→ **Text extract**
++++

I have since given him a few terrible art pieces in return; mostly of animals in a similar style (Western scenes with men on horseback shooting at buffalo, a particularly awful Audubon watercolor of a “wolverine,” which I’ve included here, etc.).

II. Magic, Man.
On June 12, 2014, I was browsing the art section at a Goodwill when I was stopped dead in my tracks by a framed promotional poster. It was a portrait of a magician in a suit and top hat, his hands posed in a dramatic flourish, which the poster announced (screaming in its emblazoned yellow letters) as:
T H E A M A Z I N G M E P H I S T O

Reeling under the powerful gaze of this magic man, I subsequently passed out. Some time later, I discovered a lone photograph of just his face on my phone. I did not take this photo and have no memory that can explain its presence, but it serves as a frequent and useful reminder of the hidden and otherworldly powers of magic. And with that retelling, The Amazing Mephisto now belongs to the ages. Please check your photo library and see if he has appeared there.

The above account is not true of course, except that I do regret not buying The Amazing Mephisto and so I have to tell people about it from time to time (the joke gains a new dimension if you play around with pronunciation—was it “Meh-FIST-o” or was it “Meh-Feast-o”? The second version is funnier to me).

++++

→ **What this exercise asks**
• a. From the Mephisto excerpt, set down the part that opens with the words containing "Reeling under the" and closes with "has appeared there.".
• b. Answer these questions about the Mephisto excerpt:
(i) On what date was the writer browsing the art section at a Goodwill?
(ii) What color were the letters announcing the magician on the poster?
(iii) Which pronunciation of the magician's name does the writer find funnier?
The listing comes from a separate source.

→ **Material**
++++

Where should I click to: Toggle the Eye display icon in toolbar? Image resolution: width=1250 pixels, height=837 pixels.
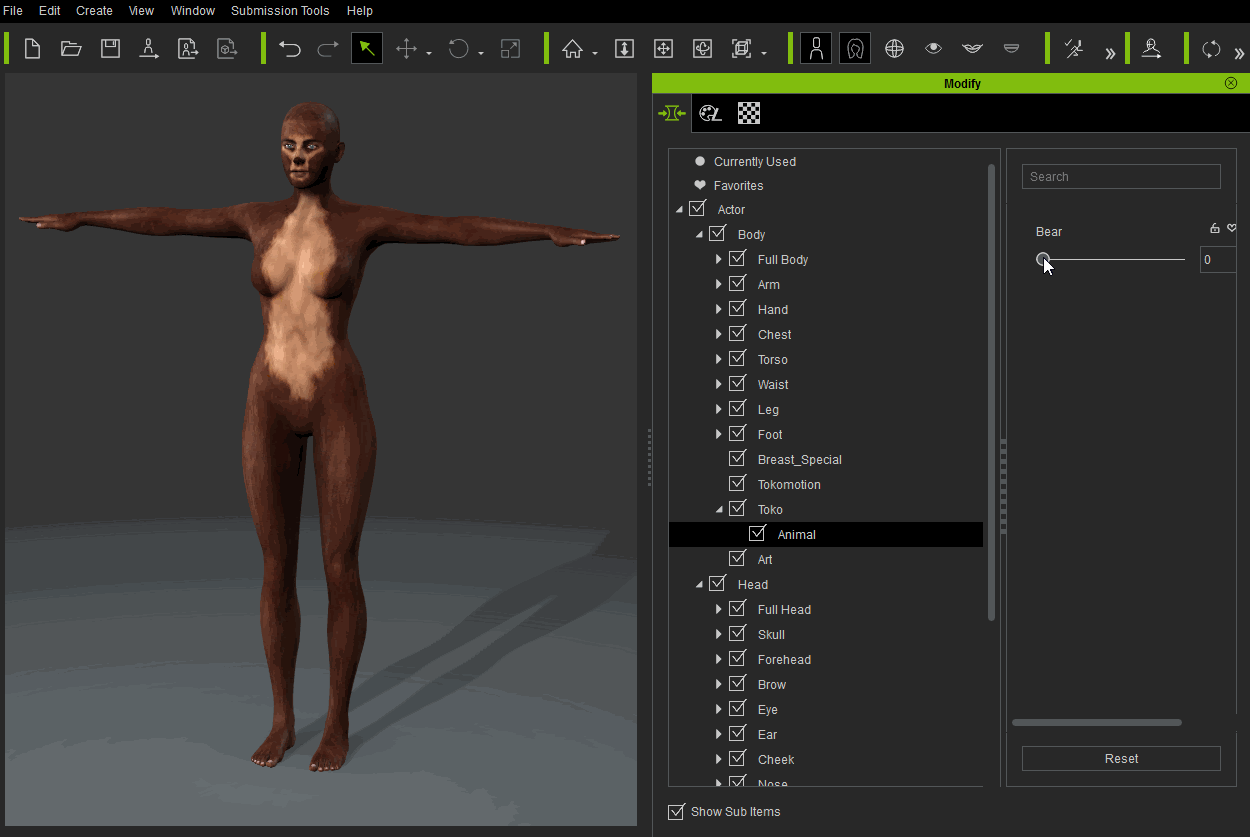tap(933, 49)
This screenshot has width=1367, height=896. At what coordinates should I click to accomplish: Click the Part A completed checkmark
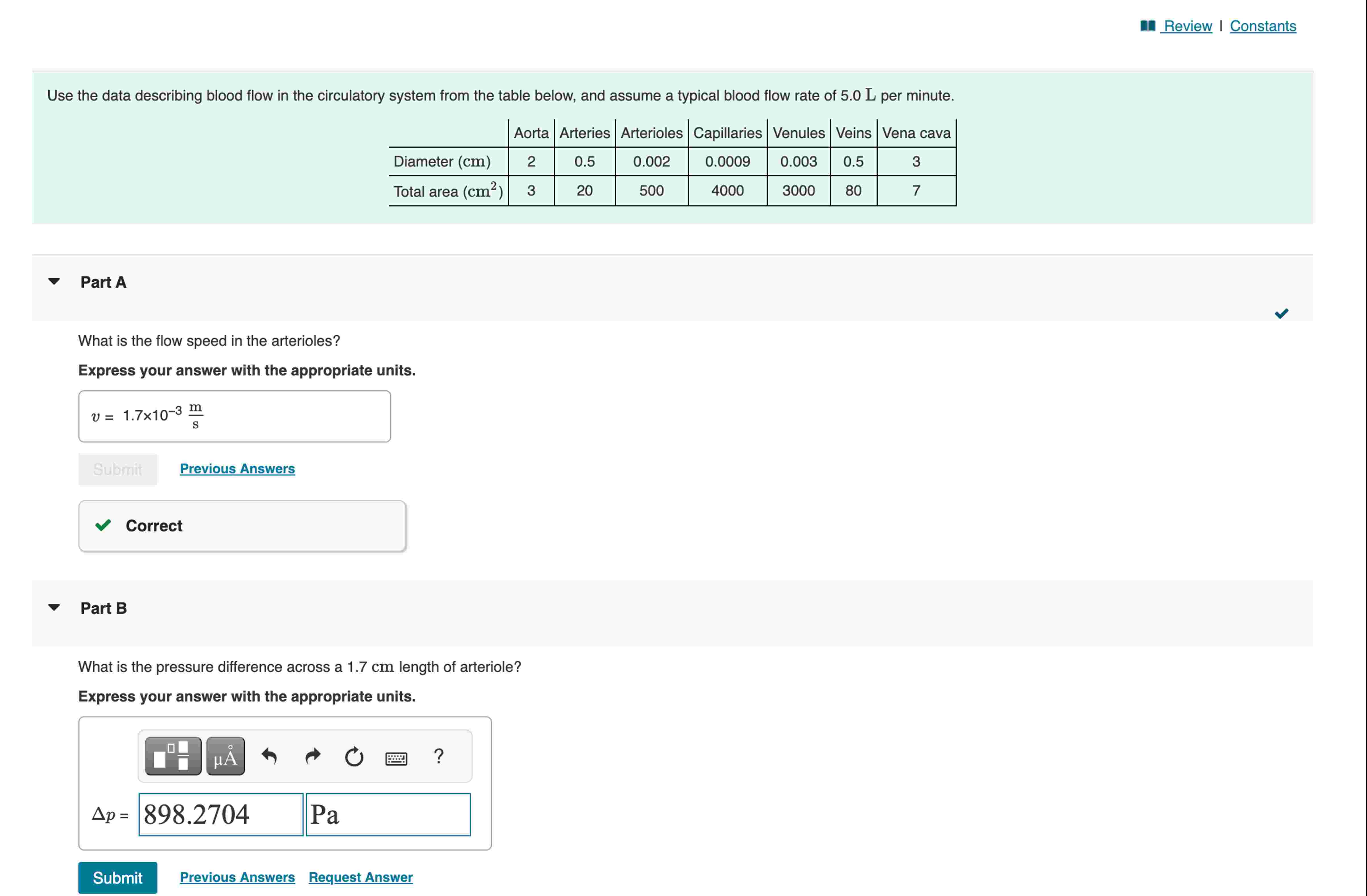(x=1281, y=314)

++++

→ **Solutions by task**
• a.
Reeling under the powerful gaze of this magic man, I subsequently passed out. Some time later, I discovered a lone photograph of just his face on my phone. I did not take this photo and have no memory that can explain its presence, but it serves as a frequent and useful reminder of the hidden and otherworldly powers of magic. And with that retelling, The Amazing Mephisto now belongs to the ages. Please check your photo library and see if he has appeared there.

• b.
(i) June 12, 2014
(ii) Yellow
(iii) "Meh-Feast-o"